[START Material provided]

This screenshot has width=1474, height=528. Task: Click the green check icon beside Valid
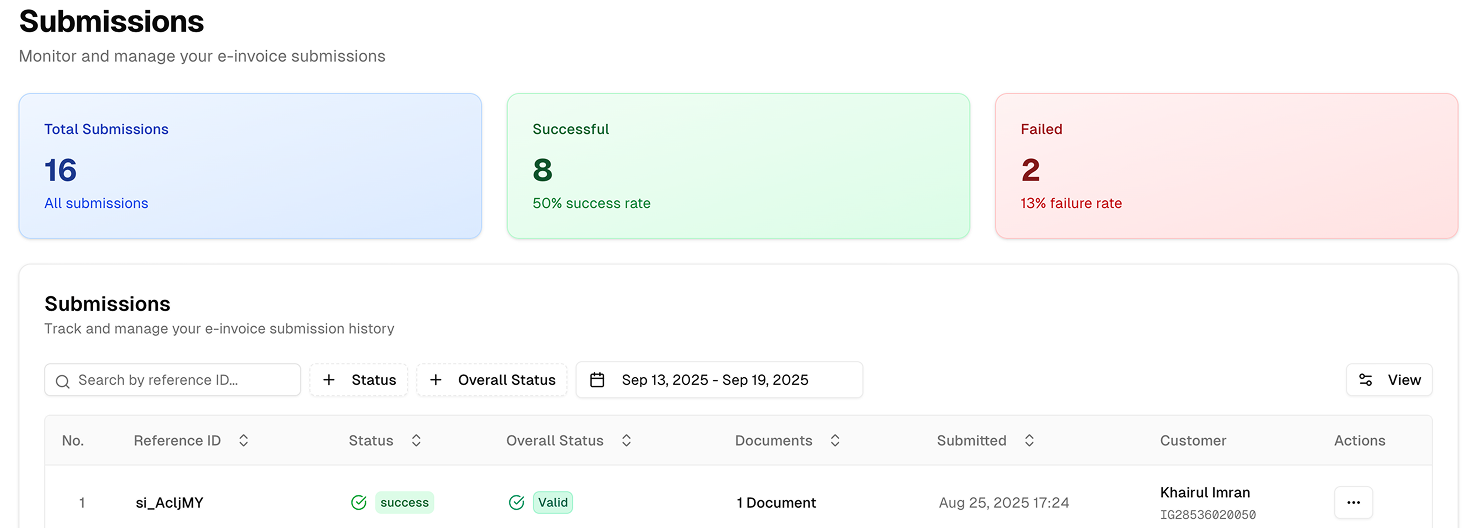coord(516,503)
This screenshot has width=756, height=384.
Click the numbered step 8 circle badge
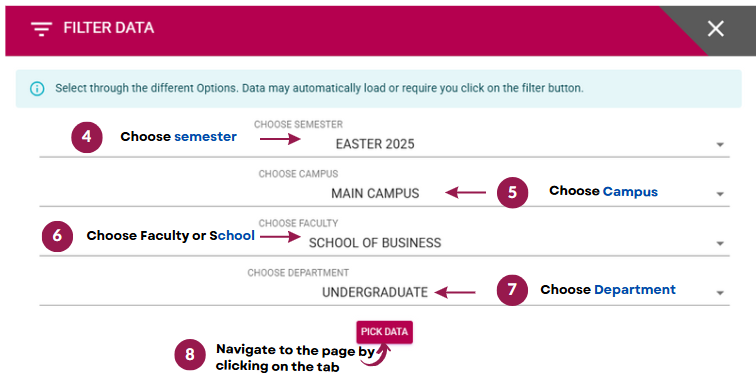(x=190, y=355)
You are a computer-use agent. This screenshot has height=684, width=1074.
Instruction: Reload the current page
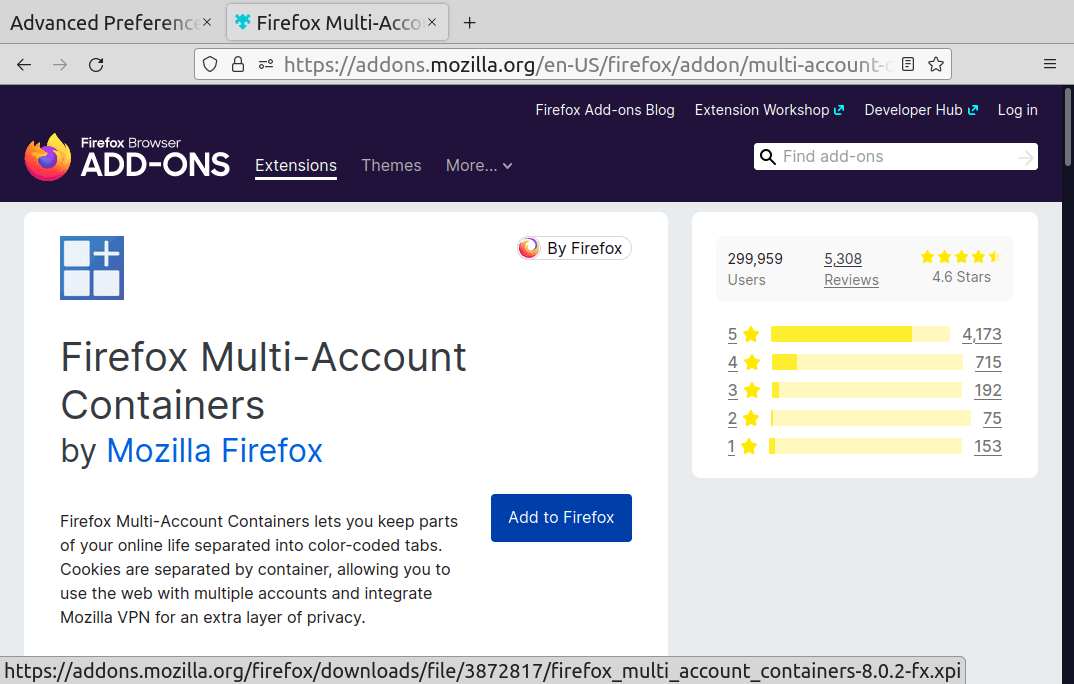(96, 64)
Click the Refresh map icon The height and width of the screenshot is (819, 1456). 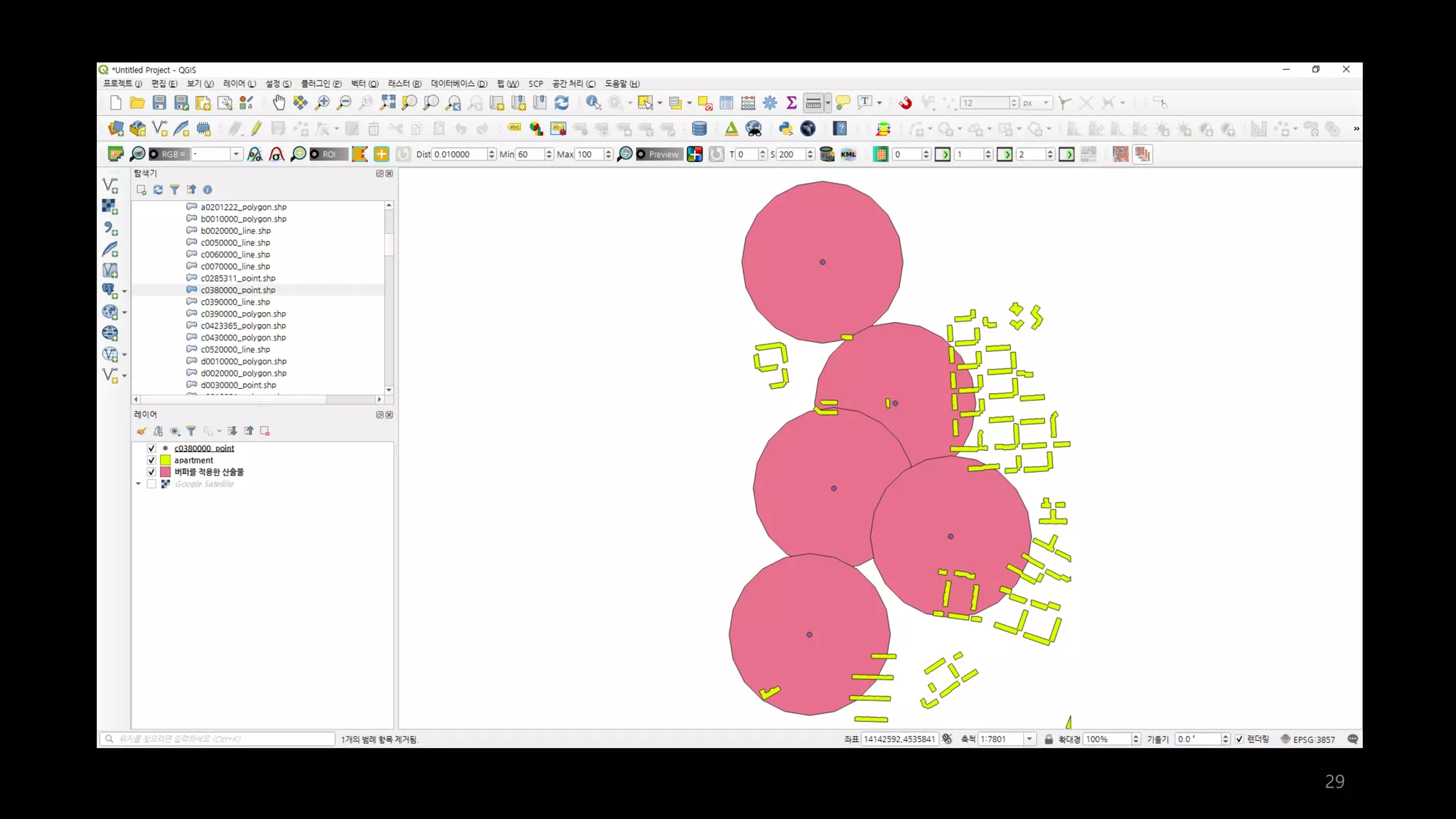562,103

[END Material provided]

Exercise prompt: Select every line of the records that contains the string "This", treating uppercase and lowercase letters as different.

Task output:
This screenshot has width=1474, height=528. Task: Click the green check icon beside Valid
This screenshot has width=756, height=384.
You are a computer-use agent. This screenshot has height=684, width=1074.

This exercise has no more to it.